Preço: R$ 4,99 (30 g)

Preço por grama: R$ 0,17

Validade: 15/10/2016

Ingredientes: polvilho azedo, água, gordura de coco, ovos, leite, sal e açúcar

E do lado direito do ringue:

Receita de Família

Fabricação: Araçatuba, SP

Preço: R$ 8,90 (180 g)

Preço por grama: R$ 0,05

Validade: 7/12/2016 Ingredientes: polvilho azedo, leite, gordura de coco, ovos e sal

Analisei as duas marcas de biscoito nos seguintes quesitos:

Embalagem

O visual retrô do saco do Biscoito Globo (não-intencional até certo ponto, suspeito) é muito mais bacana do que o da marca paulista. O plástico fosco, contudo, impossibilita ver o conteúdo. Você compra às cegas, sem saber quantas rosquinhas estão esmigalhadas.

Preço

Quesito objetivo, não há o que discutir. O Globo custa mais do que o triplo do Receita de Família. O mesmo preço do produto fresco na praia do Rio, mas sem a vista do Arpoador. Nas padarias cariocas, o Globo em saco plástico sai em torno de R$ 2.

Aparência

Os biscoitos Globo são bem mais claros (eles são as duas rosquinhas da parte de baixo do meu símbolo olímpico) e mais leves. Questão de estilo, talvez.

Dados fornecidos →
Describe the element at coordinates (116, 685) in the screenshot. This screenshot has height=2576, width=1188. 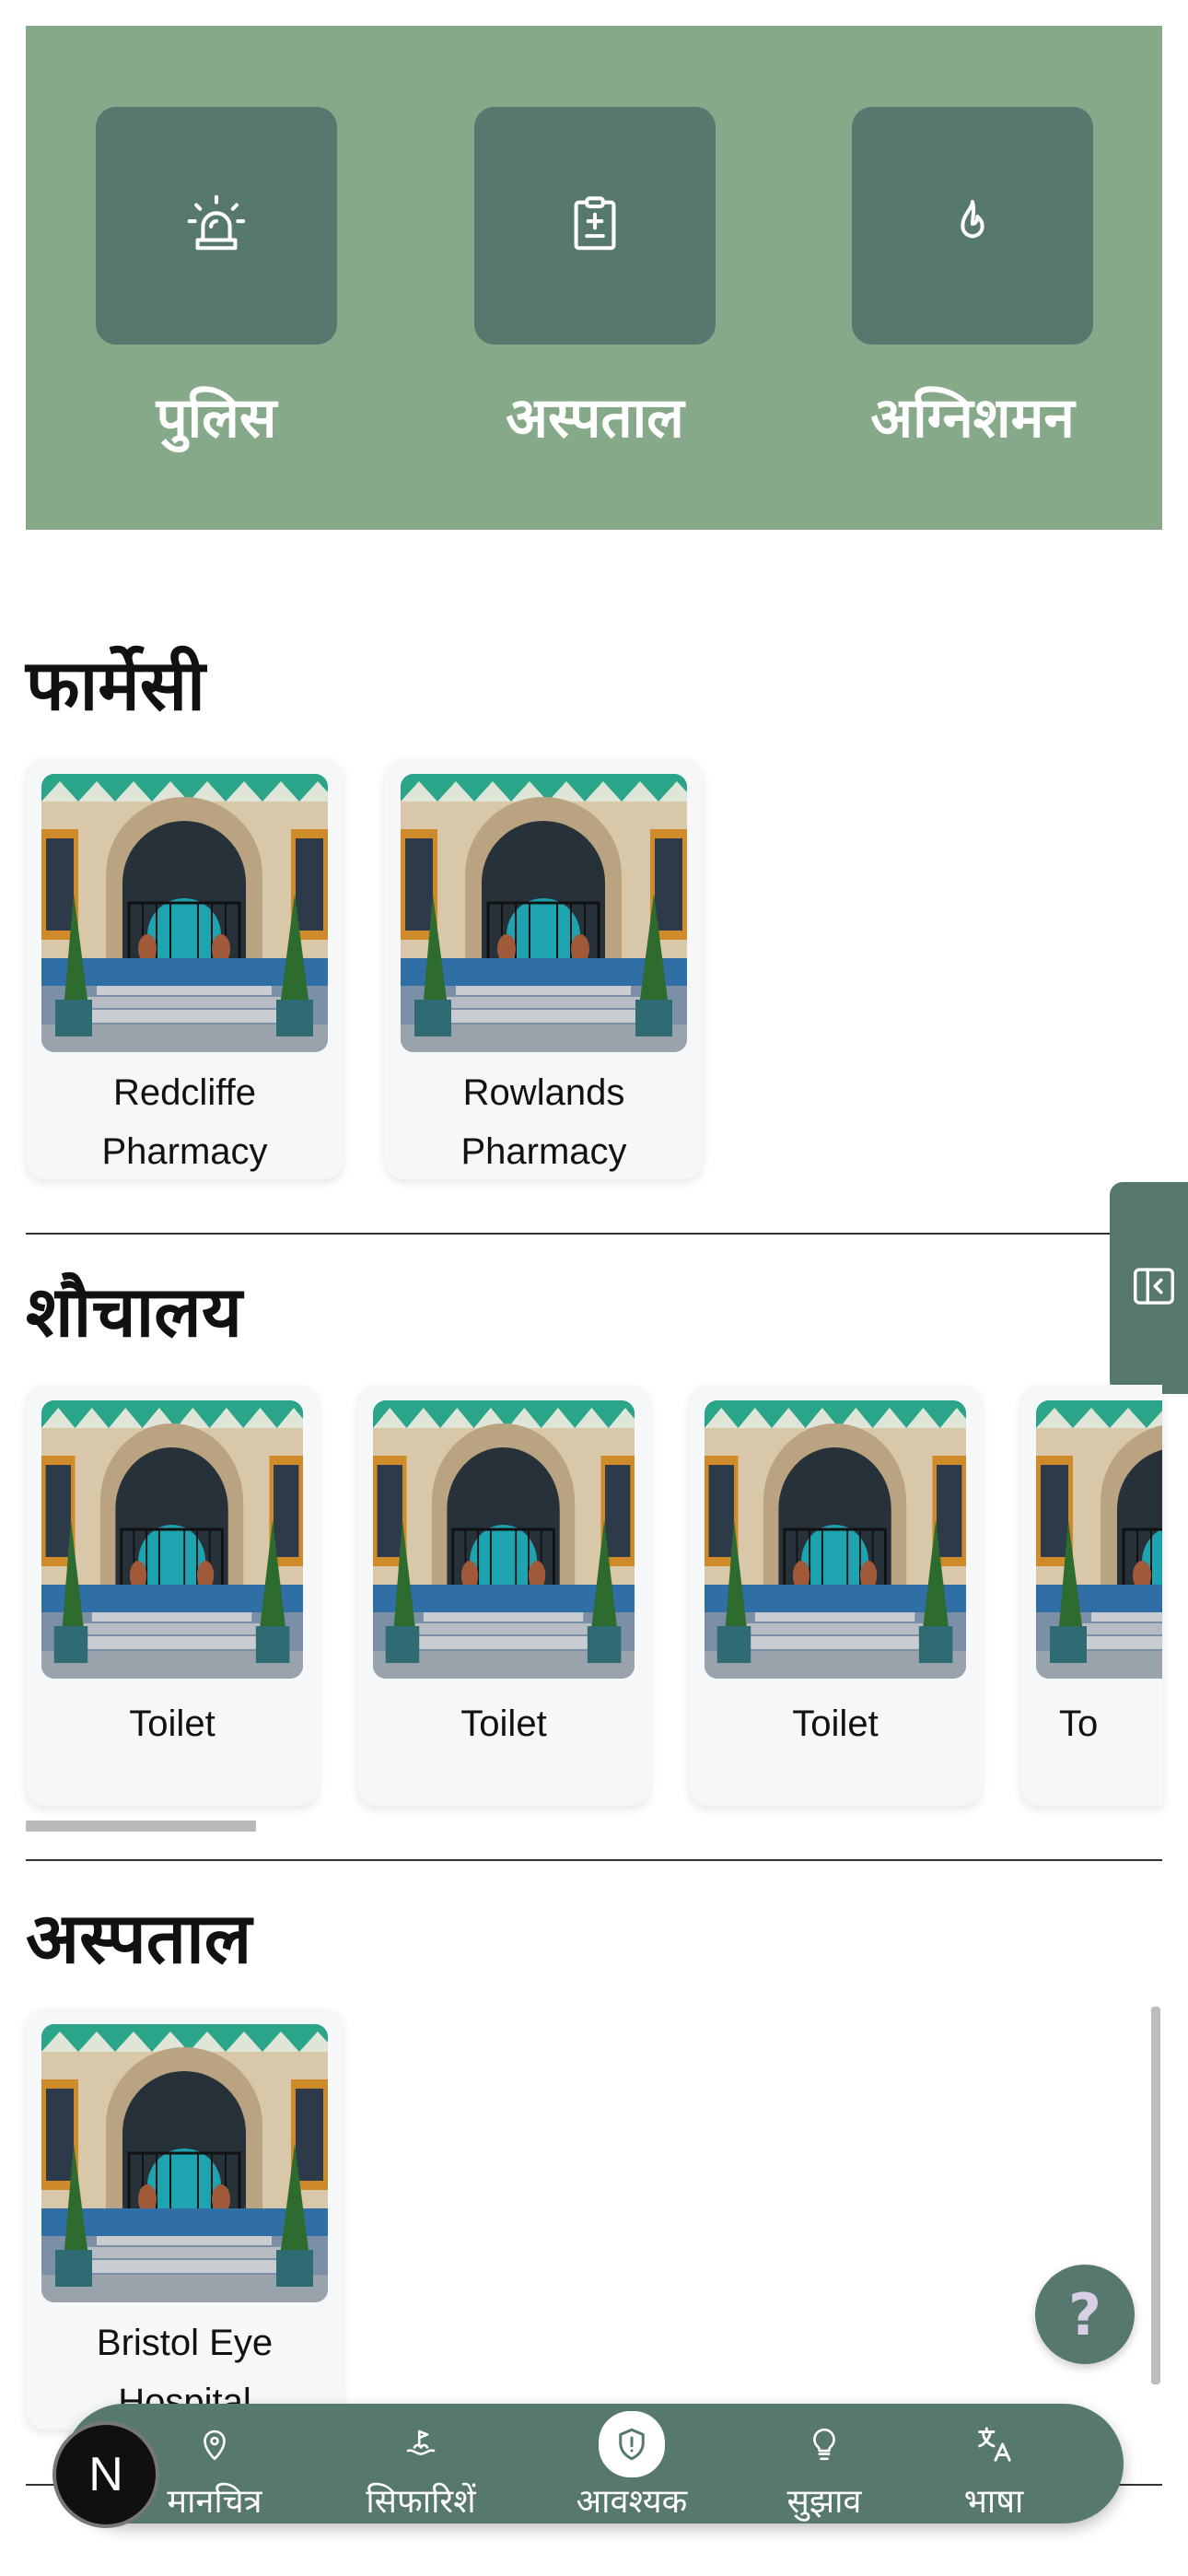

--

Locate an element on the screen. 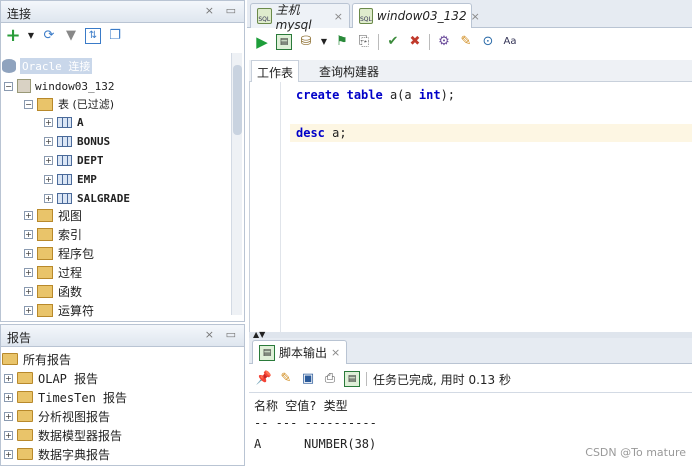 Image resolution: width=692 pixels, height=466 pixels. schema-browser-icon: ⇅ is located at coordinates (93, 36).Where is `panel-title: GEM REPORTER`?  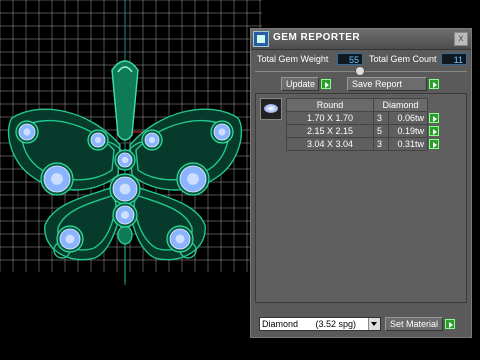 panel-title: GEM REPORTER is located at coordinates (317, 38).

Tarefa 1 → Copie da comparação de biscoitos de polvilho o trecho que começa nas palavras "Preço por grama: R$ 0,05" e termina logo depois de "rosquinhas estão esmigalhadas.", sem alterar nada.
Tarefa 2 → Escreva a parte seguinte da comparação entre os biscoitos de polvilho Globo e Receita de Família, começando logo após a última frase apresentada.

Resposta 1 →
Preço por grama: R$ 0,05

Validade: 7/12/2016 Ingredientes: polvilho azedo, leite, gordura de coco, ovos e sal

Analisei as duas marcas de biscoito nos seguintes quesitos:

Embalagem

O visual retrô do saco do Biscoito Globo (não-intencional até certo ponto, suspeito) é muito mais bacana do que o da marca paulista. O plástico fosco, contudo, impossibilita ver o conteúdo. Você compra às cegas, sem saber quantas rosquinhas estão esmigalhadas.

Resposta 2 →
Textura

Aí o bicho pega. Provo primeiro o biscoito carioca. Bom, crocante. Então provo o outro. Muito mais crocante. Mais consistente. Enquanto o Globo desaparece na boca (corroborando o relato do jornalista americano), o biscoito paulista ainda resiste a uma ou duas mastigadas. "Mas talvez seja essa a graça do Globo", pondera minha mulher. Sou obrigado a concordar.

Sabor

Nenhum dos dois tem muito sabor, a bem da verdade. Ambos têm gosto de biscoito de polvilho que – o americano percebeu bem – é comparável a um desses salgadinhos aerados, mas sem o pozinho nojento que lhes empresta sabores artificiais geralmente desagradáveis. A marca paulista é um pouco mais salgada, o que não significa melhor.

Poderia gastar mais verbo falando merda sobre as diferenças entre SP e Rio, mas já deu para mim – imagina para você.

Minha experiência bastou para afirmar que não vale a pena comprar Biscoito Globo em São Paulo. É muito caro e pior do que os similares regionais. Foi insuficiente, contudo, para explicar a seita globista que congrega 98% dos cariocas – os 2% restantes são párias esquisitões. Não é o mesmo produto, apesar de ninguém avisar os paspalhos aqui.

Enfim, vou precisar voltar ao Rio para refazer o teste.